◆ WHAT YOU ARE ASKED TO DO: Every line below from the one containing "Focus the 发送域名 input field" through the one containing "The width and height of the screenshot is (573, 392)." must be transcribed exactly. Omit all lines outside that stretch.

◆ THE DATA:
[Start of Attachment]

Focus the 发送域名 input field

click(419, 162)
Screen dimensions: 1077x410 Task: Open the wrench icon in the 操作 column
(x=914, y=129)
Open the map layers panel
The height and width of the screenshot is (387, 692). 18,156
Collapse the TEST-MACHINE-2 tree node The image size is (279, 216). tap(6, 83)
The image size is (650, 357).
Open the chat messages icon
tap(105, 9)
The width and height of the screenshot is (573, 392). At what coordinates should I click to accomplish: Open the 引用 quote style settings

[End of Attachment]
[Start of Attachment]

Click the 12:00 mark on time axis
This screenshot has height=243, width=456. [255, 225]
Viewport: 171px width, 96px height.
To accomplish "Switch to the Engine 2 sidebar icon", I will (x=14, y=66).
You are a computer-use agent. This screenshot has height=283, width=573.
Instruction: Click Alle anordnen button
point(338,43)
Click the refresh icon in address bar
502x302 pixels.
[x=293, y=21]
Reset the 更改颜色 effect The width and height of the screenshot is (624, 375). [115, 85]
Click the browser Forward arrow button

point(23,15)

[End of Attachment]

◆ RESPONSE AREA:
Focus the 发送域名 input field

click(419, 162)
Screen dimensions: 1077x410 Task: Open the wrench icon in the 操作 column
(x=914, y=129)
Open the map layers panel
The height and width of the screenshot is (387, 692). 18,156
Collapse the TEST-MACHINE-2 tree node The image size is (279, 216). tap(6, 83)
The image size is (650, 357).
Open the chat messages icon
tap(105, 9)
The width and height of the screenshot is (573, 392). At what coordinates should I click to accomplish: Open the 引用 quote style settings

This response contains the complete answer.